Copy the entries from the start through the line that contains "click(245, 328)", requests included, and add -93 to every coordinate in the answers. Leave the pictures out of your answer.

**** MATERIALS PROVIDED ****

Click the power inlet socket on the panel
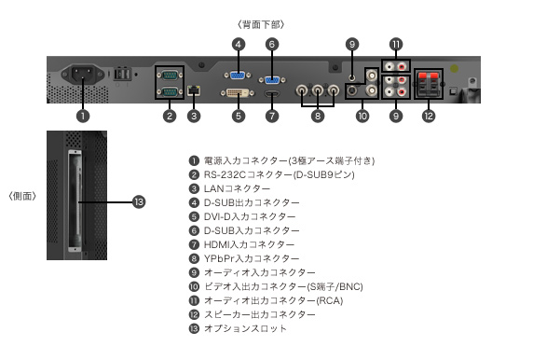click(83, 75)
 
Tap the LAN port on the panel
click(194, 90)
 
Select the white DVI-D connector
click(238, 93)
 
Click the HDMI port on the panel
click(272, 93)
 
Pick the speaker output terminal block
click(429, 84)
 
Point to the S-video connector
click(353, 90)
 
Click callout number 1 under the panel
click(83, 116)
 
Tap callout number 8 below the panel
click(318, 116)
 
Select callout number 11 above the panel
click(396, 44)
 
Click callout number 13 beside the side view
click(139, 202)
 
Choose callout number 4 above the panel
click(239, 44)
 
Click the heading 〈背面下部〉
click(261, 24)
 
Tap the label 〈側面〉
click(22, 196)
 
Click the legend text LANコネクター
click(237, 188)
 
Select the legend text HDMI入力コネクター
click(249, 244)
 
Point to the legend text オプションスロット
click(245, 328)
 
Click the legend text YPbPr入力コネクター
click(252, 258)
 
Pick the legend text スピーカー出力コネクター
click(259, 314)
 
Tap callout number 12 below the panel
click(429, 116)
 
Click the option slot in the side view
click(75, 201)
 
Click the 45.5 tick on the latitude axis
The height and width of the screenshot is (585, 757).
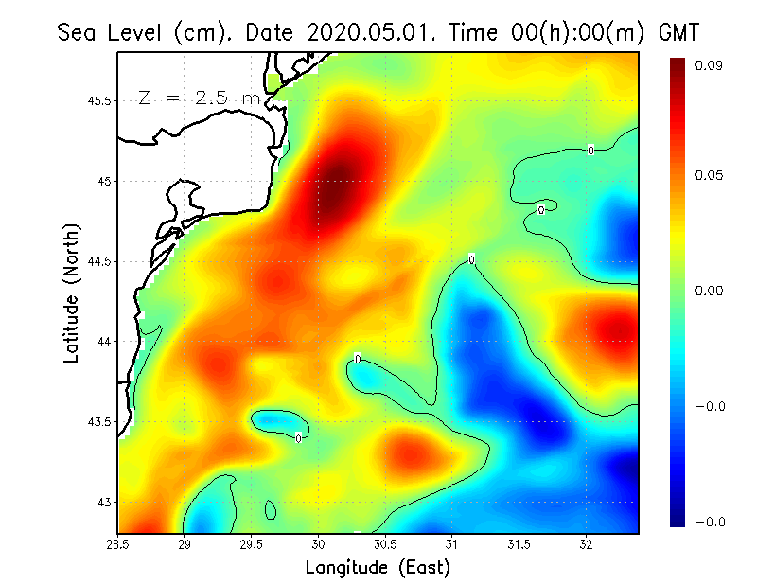[x=97, y=101]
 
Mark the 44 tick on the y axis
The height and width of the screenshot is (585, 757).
[x=104, y=342]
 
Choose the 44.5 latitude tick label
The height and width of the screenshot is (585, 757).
[x=97, y=261]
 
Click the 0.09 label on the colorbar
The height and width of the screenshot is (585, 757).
[x=710, y=66]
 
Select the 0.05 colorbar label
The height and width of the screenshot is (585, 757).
[x=710, y=175]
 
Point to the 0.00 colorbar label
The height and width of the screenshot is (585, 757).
[x=710, y=291]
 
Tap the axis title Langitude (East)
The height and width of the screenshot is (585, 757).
[x=378, y=568]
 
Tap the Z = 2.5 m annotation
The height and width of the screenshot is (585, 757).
[x=198, y=98]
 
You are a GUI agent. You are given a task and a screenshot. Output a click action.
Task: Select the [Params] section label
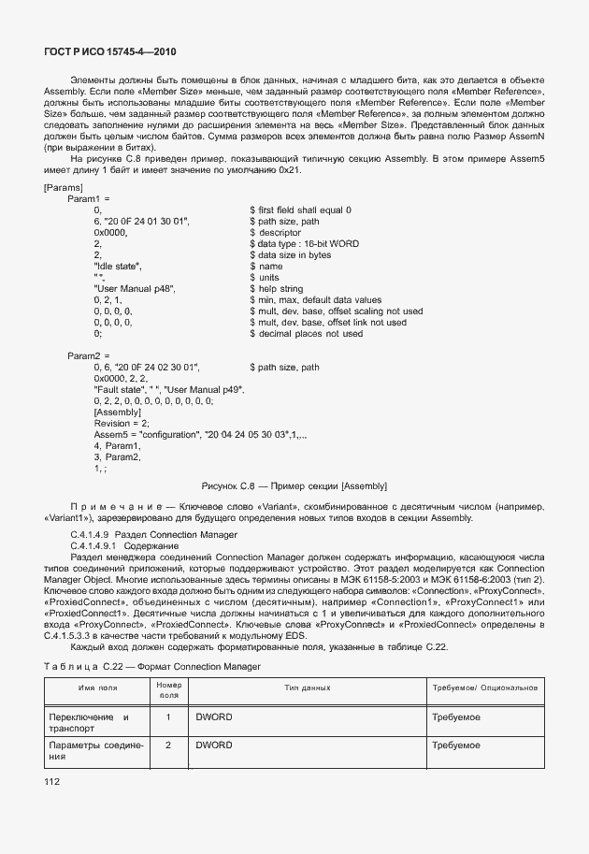[x=65, y=187]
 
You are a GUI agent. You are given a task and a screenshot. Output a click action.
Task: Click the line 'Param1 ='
[x=89, y=199]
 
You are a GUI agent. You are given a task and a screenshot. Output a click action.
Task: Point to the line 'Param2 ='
[x=89, y=356]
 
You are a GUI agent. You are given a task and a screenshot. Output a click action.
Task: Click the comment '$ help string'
[x=278, y=289]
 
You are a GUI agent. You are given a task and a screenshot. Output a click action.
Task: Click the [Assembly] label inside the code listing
[x=118, y=413]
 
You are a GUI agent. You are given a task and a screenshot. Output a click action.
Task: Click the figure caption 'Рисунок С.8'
[x=294, y=485]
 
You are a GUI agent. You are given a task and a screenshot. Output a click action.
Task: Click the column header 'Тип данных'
[x=308, y=688]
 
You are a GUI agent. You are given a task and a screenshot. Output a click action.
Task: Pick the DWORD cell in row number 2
[x=213, y=745]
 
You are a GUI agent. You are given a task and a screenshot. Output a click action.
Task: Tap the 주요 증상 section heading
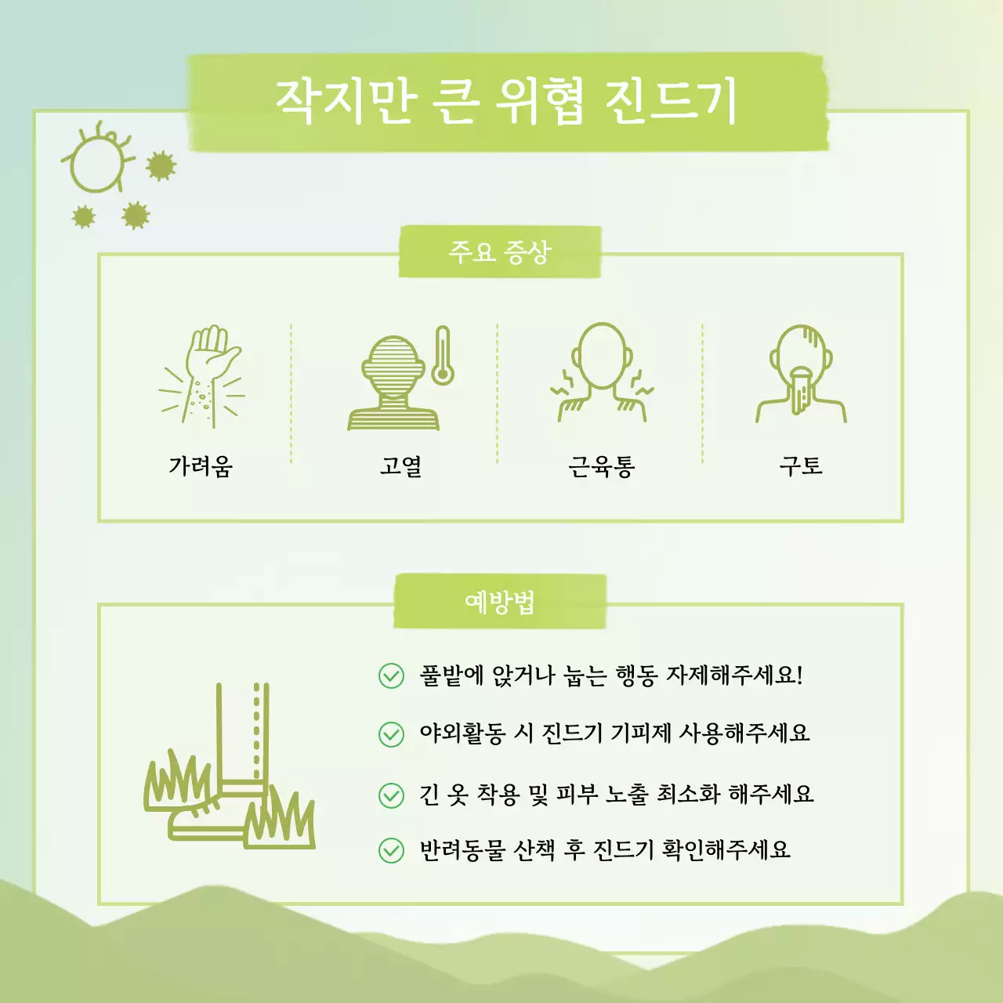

****

# WRITTEN RESPONSE:
Click the power inlet socket on the panel
click(-10, -18)
 
Tap the LAN port on the panel
click(101, -3)
 
Select the white DVI-D connector
click(145, 0)
 
Click the HDMI port on the panel
click(179, 0)
 
Pick the speaker output terminal block
click(336, -9)
 
Point to the S-video connector
click(260, -3)
 
Click callout number 1 under the panel
click(-10, 23)
 
Tap callout number 8 below the panel
click(225, 23)
 
Select callout number 11 above the panel
click(303, -49)
 
Click callout number 13 beside the side view
click(46, 109)
 
Choose callout number 4 above the panel
click(146, -49)
 
Click the heading 〈背面下部〉
click(168, -69)
 
Tap the label 〈側面〉
click(-71, 103)
 
Click the legend text LANコネクター
click(144, 95)
 
Select the legend text HDMI入力コネクター
click(156, 151)
 
Point to the legend text オプションスロット
click(152, 235)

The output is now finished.